The speculative nature of the code motions -- particularly conditional speculation that duplicates and executes operations conditionally that would have otherwise executed unconditionally -- increases the complexity of the multiplexers and associated control logic by many-fold. The control logic selects the inputs to the functional units based on the current state of the finite state machine (FSM) and the evaluation of the conditions. We collectively refer to the multiplexers, de-multiplexers and the control logic as steering logic or interconnect.

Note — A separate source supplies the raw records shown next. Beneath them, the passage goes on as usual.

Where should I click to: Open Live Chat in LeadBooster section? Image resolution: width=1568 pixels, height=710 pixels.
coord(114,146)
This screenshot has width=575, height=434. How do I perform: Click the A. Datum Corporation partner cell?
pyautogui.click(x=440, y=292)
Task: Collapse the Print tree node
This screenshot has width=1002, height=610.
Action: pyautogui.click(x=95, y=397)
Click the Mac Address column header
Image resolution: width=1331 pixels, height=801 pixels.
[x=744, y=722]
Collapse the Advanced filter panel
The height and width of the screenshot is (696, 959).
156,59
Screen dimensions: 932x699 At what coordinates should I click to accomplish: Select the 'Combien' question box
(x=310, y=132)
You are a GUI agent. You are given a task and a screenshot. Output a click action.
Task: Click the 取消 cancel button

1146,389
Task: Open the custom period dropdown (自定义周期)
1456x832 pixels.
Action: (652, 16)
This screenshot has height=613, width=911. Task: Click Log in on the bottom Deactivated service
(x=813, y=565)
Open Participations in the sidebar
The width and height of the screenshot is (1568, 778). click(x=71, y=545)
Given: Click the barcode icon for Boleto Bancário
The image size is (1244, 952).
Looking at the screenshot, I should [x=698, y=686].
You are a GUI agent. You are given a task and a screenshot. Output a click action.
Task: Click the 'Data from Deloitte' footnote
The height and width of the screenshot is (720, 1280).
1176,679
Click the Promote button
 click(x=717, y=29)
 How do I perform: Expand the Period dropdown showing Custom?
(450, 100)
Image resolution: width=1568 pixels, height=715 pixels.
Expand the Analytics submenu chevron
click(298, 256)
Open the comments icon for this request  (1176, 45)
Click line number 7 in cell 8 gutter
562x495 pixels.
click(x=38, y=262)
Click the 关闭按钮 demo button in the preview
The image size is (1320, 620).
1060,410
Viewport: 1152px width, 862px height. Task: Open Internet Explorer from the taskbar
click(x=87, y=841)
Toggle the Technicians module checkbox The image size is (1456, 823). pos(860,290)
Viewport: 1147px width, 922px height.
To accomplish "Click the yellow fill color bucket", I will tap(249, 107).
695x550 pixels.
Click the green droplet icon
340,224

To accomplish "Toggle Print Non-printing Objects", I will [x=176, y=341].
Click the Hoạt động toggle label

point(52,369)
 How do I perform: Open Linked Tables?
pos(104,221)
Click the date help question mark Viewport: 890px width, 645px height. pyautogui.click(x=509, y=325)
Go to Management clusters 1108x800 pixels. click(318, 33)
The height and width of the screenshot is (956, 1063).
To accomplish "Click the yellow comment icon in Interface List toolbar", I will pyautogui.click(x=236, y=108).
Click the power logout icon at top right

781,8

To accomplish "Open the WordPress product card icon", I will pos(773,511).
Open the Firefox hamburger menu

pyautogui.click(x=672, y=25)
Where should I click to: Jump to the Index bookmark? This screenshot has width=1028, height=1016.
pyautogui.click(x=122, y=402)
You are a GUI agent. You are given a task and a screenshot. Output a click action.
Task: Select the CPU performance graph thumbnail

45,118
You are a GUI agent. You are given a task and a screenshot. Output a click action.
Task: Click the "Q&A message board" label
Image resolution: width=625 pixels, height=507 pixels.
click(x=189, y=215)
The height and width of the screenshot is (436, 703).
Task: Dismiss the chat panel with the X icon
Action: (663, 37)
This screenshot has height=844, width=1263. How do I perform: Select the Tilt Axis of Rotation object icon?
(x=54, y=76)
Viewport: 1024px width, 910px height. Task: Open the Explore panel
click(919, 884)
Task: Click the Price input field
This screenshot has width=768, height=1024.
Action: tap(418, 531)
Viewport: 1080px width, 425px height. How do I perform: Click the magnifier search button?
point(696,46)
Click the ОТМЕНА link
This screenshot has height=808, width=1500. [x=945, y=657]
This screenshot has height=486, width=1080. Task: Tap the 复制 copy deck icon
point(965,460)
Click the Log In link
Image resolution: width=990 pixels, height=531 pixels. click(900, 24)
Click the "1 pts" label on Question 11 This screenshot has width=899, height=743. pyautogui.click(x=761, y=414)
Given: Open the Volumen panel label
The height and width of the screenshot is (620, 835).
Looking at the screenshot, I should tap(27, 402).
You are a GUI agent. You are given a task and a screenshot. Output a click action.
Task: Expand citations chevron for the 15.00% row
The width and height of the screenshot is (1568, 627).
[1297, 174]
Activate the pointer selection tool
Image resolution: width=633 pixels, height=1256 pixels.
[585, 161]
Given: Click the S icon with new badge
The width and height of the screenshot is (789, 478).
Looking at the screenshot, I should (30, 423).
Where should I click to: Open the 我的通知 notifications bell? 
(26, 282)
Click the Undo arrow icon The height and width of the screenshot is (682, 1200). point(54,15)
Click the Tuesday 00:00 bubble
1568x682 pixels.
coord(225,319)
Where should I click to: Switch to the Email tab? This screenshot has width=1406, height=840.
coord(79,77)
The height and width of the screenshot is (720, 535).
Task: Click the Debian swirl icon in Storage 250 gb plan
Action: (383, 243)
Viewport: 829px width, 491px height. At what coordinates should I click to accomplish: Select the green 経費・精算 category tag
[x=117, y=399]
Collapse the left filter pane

The increase in the complexity of the interconnect leads to an increase in the total design area. Also, the longest combinational paths in the design or the critical paths often pass through the steering logic. A typical critical path in our designs originates in the control logic that generates the select signals for the multiplexers and passes through the multiplexers, the functional unit, the de-multiplexers and terminates in a register.
In a bid to control the increase in interconnect complexity, we developed an interconnect minimization strategy based on resource binding. This resource binding methodology first binds operations with the same inputs or outputs to the same functional unit. The variable to register binding then takes advantage of this by mapping variables that are inputs or outputs to the same functional units to the same register. This reduces the number of registers connected to the inputs and outputs of functional units, thereby, reducing the size of the multiplexers and de-multiplexers connected to them.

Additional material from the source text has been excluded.